What you need to do
The reply should consist of one number, the count of lines below in which the word "computer" appears.

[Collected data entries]
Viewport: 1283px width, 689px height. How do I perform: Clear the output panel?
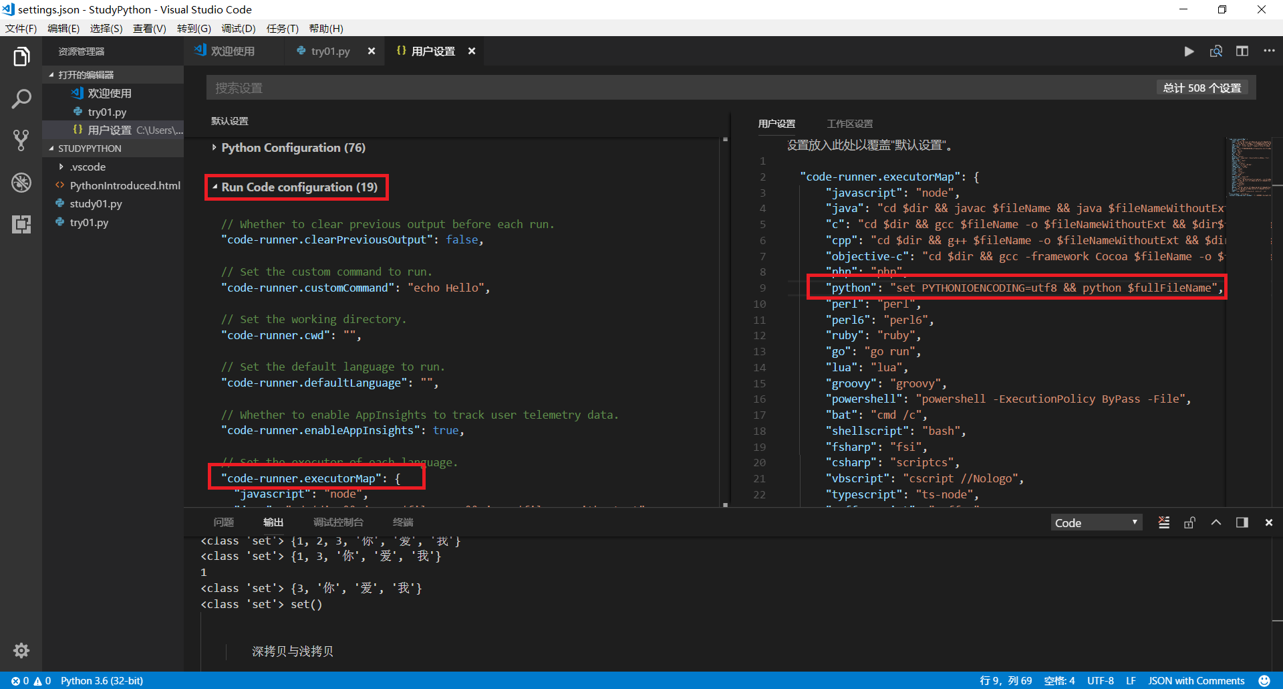click(x=1164, y=522)
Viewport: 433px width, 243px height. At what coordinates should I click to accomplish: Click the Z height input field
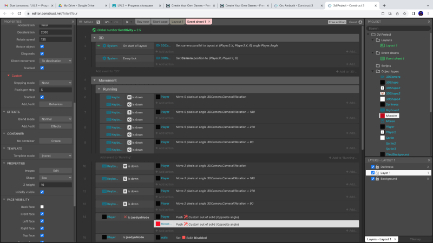pos(56,185)
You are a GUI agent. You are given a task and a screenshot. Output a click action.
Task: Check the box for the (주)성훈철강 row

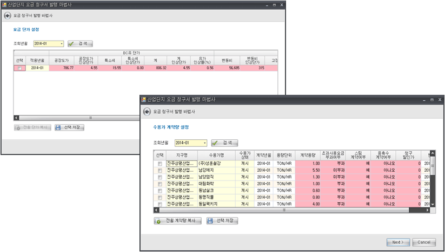pyautogui.click(x=160, y=163)
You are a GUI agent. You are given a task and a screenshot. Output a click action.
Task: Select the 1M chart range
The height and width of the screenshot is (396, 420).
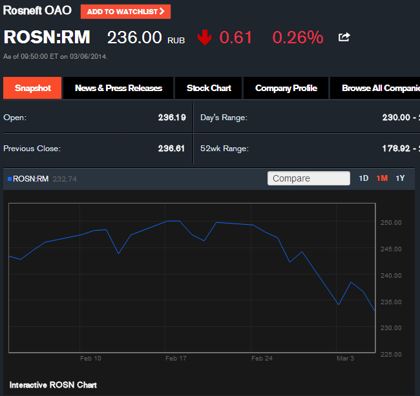(382, 178)
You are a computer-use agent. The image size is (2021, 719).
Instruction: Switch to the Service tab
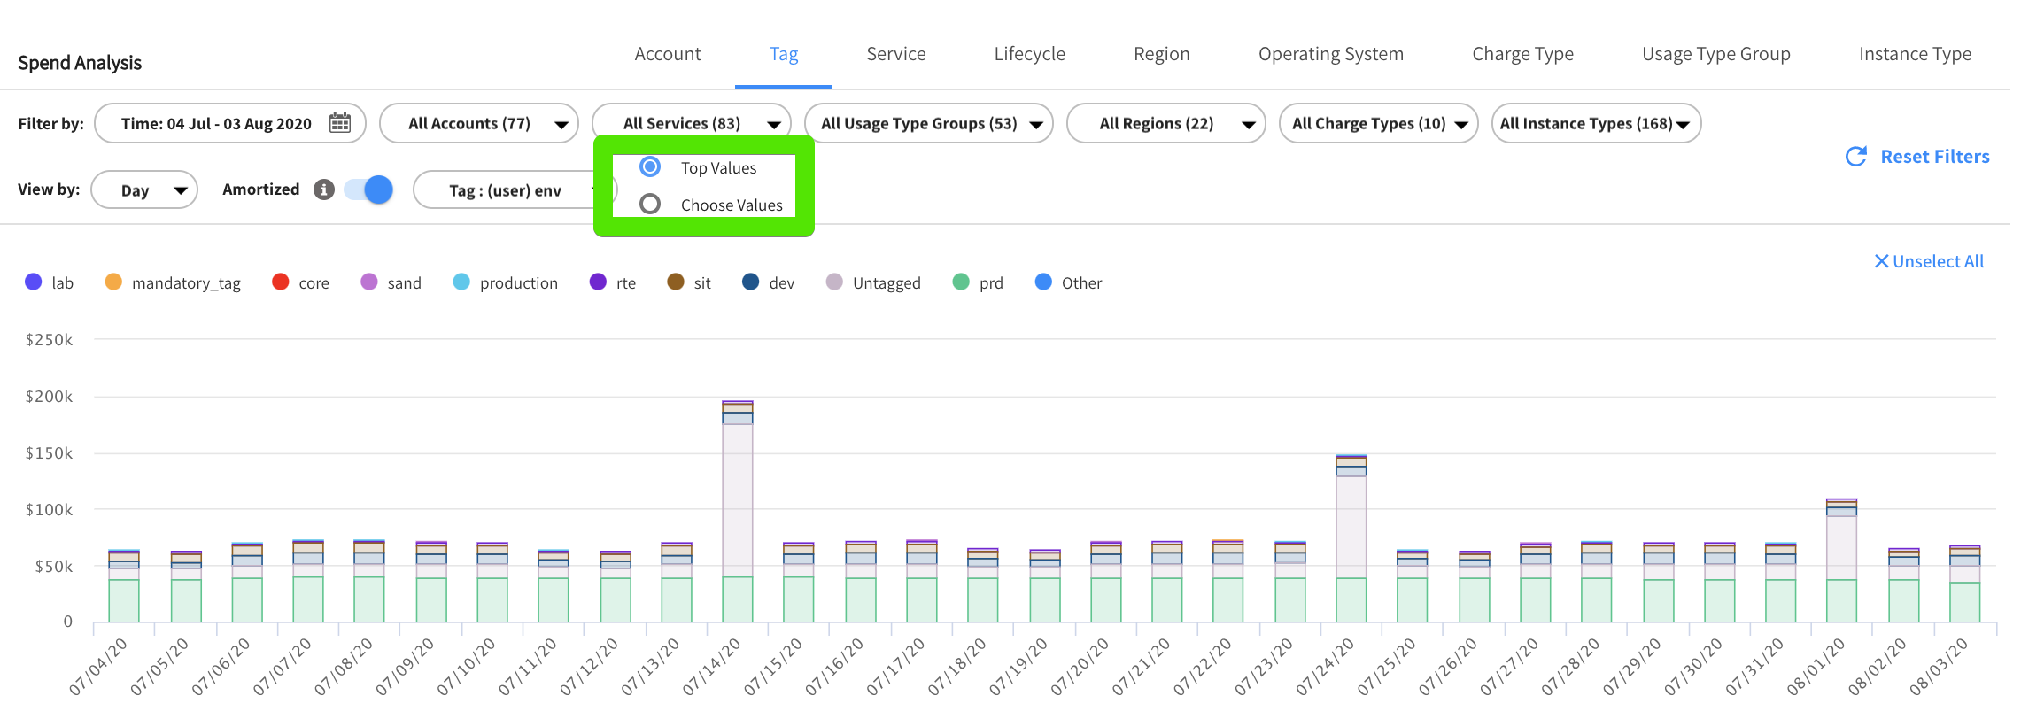(x=895, y=54)
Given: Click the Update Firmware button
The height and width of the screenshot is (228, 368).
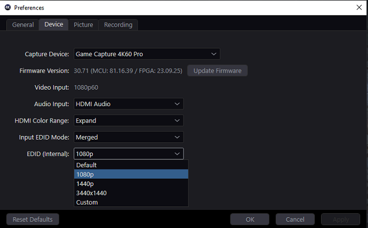Looking at the screenshot, I should tap(217, 71).
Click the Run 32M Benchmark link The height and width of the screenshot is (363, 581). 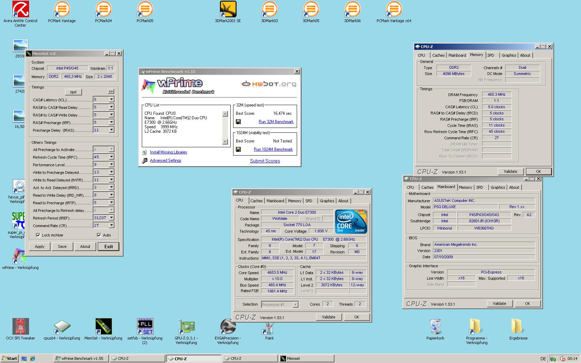click(x=276, y=122)
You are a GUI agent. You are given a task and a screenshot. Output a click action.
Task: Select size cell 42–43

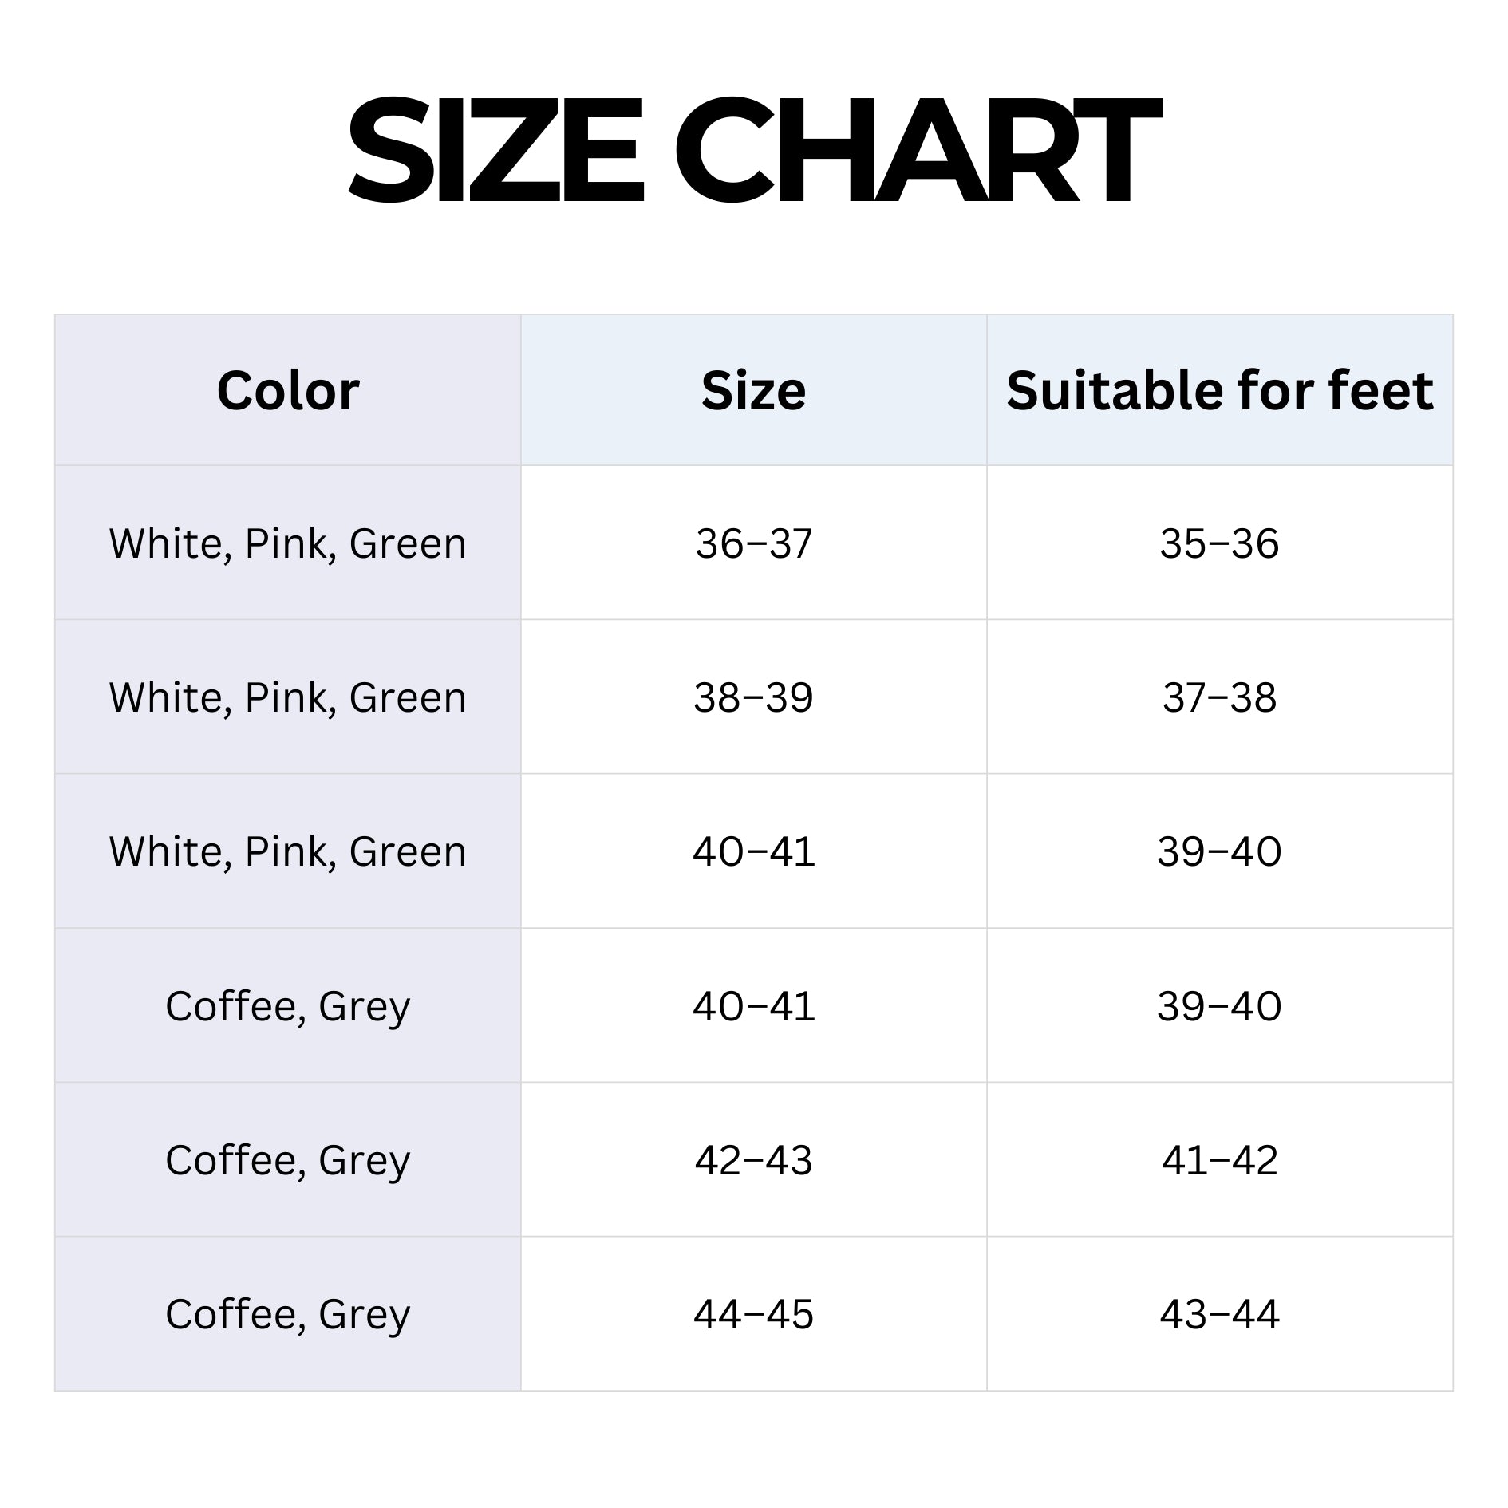(x=753, y=1159)
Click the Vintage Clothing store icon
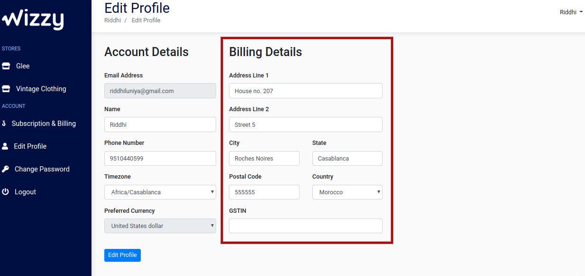Screen dimensions: 585x276 (6, 89)
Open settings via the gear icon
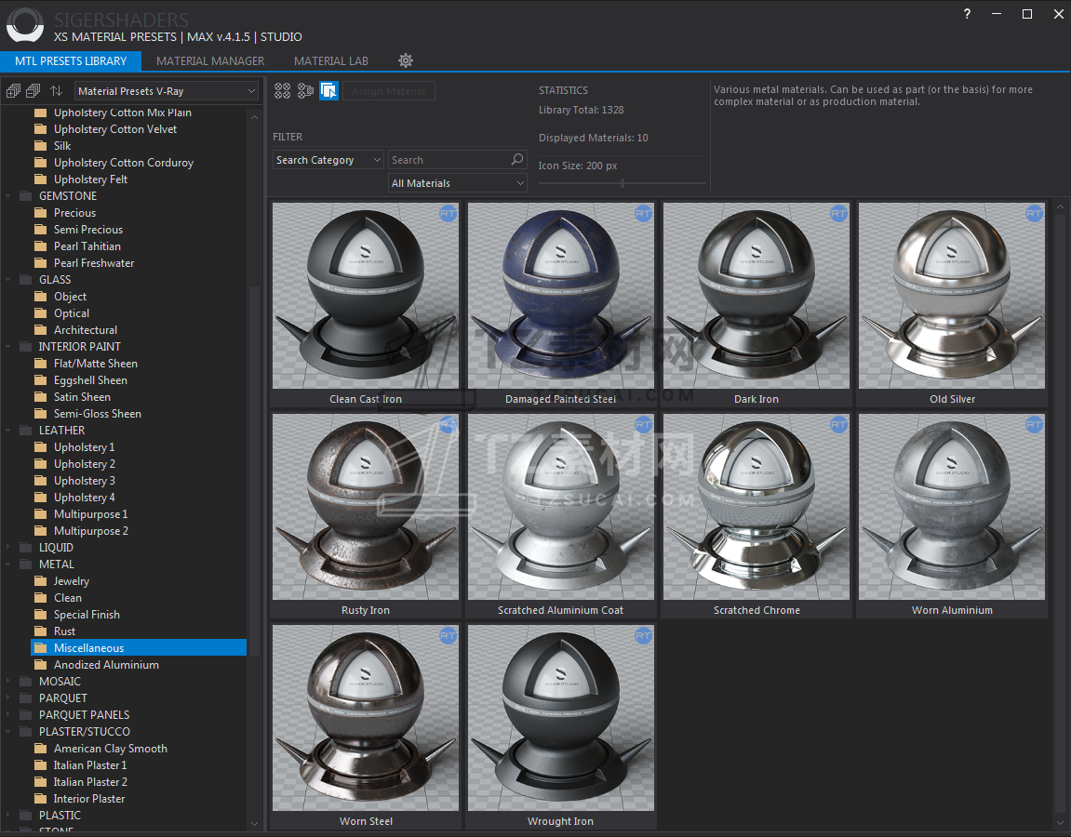 (x=406, y=60)
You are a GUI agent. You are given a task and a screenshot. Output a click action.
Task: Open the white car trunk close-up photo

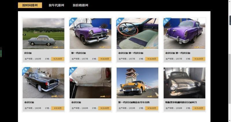[x=90, y=83]
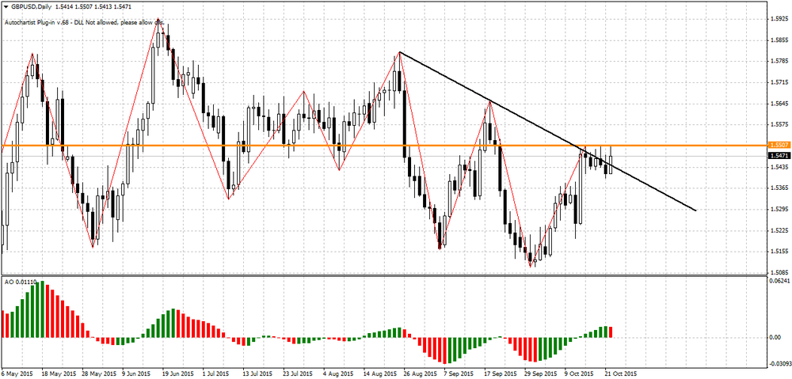Image resolution: width=792 pixels, height=379 pixels.
Task: Click the triangle beside GBPUSD,Daily title
Action: [x=6, y=6]
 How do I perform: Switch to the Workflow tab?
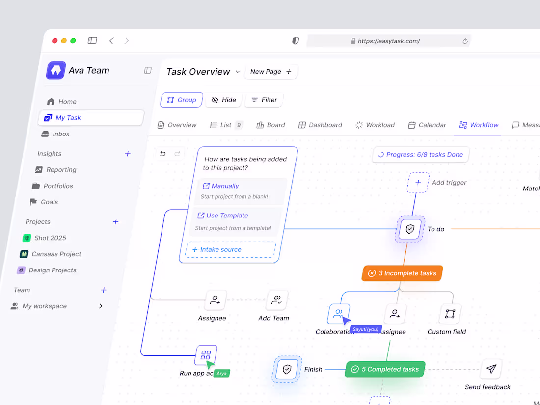coord(478,125)
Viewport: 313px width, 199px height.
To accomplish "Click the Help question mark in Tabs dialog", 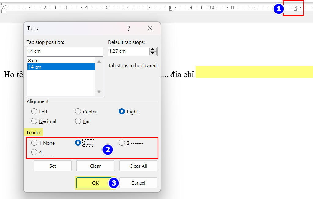I will (129, 29).
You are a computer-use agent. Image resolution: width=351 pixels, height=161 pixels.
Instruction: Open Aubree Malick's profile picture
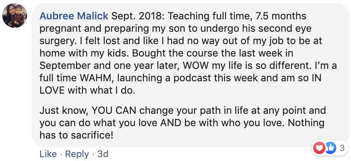(15, 17)

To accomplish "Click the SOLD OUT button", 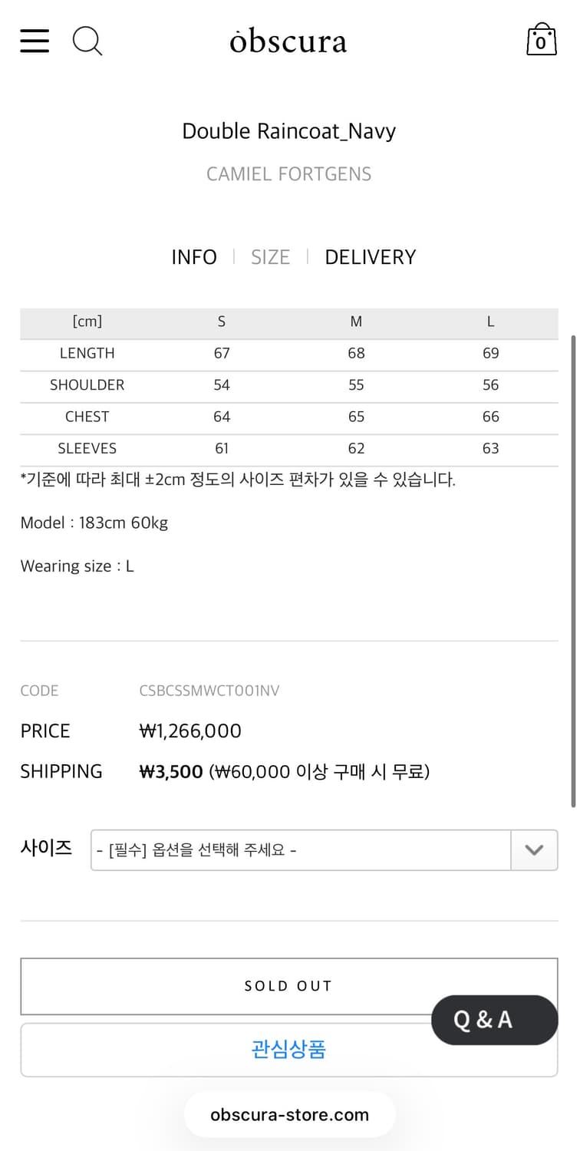I will (288, 986).
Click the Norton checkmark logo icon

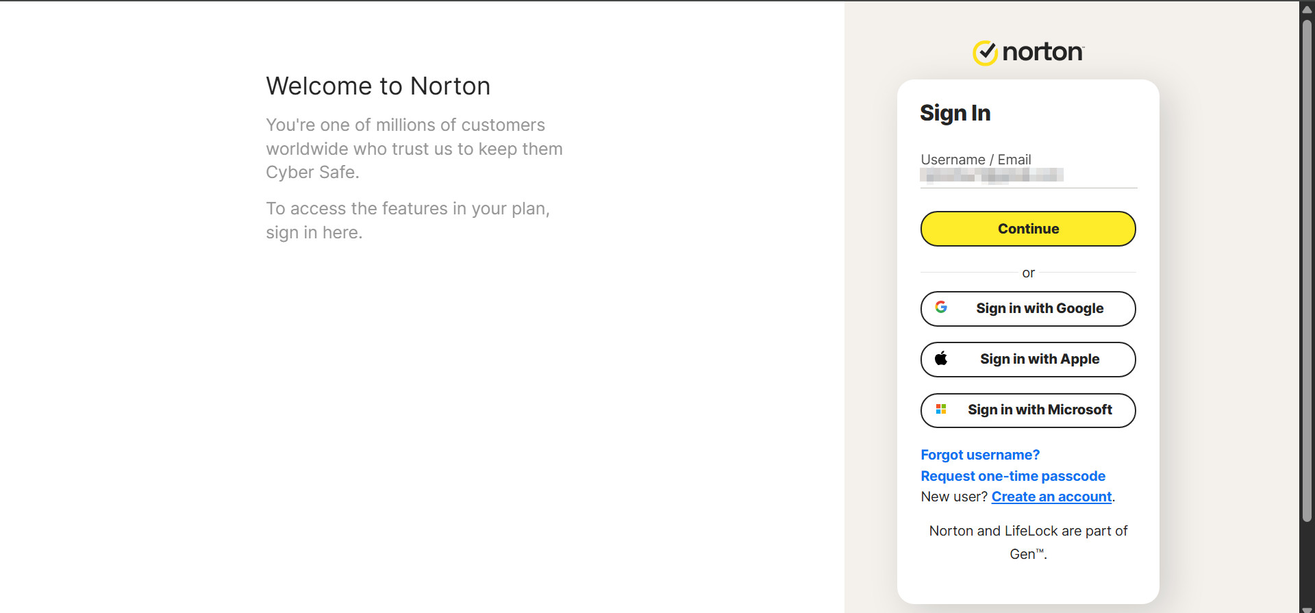click(x=985, y=53)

Reply
2